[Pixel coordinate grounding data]
▼
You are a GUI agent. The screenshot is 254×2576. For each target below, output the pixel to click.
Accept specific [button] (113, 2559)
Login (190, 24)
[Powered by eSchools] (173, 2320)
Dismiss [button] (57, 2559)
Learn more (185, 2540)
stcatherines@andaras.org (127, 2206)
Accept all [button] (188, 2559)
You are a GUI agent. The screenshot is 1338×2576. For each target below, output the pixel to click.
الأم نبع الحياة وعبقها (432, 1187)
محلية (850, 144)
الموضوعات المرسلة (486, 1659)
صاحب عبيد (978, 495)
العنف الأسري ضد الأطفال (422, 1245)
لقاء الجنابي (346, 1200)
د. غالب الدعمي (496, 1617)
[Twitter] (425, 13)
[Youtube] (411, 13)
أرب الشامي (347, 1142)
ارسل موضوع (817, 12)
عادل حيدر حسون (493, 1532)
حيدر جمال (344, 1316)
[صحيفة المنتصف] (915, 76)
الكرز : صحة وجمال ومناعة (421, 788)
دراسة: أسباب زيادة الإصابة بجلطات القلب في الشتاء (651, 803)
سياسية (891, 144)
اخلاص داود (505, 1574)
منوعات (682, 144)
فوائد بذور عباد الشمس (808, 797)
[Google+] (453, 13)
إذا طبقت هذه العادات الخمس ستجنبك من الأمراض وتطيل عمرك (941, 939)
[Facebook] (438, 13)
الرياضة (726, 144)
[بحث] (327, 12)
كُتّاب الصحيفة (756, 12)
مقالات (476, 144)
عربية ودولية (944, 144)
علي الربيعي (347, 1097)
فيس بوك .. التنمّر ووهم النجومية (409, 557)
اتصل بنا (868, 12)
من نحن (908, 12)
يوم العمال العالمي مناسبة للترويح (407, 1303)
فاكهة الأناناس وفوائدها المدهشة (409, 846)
▲
Go through the entries and copy every line with "below".

# Response
You are a GUI agent. The screenshot is 254×2576. For each target below, output the pixel to click.
You are a GUI agent. The screenshot is 1338×2576. For each target below, output the pixel to click.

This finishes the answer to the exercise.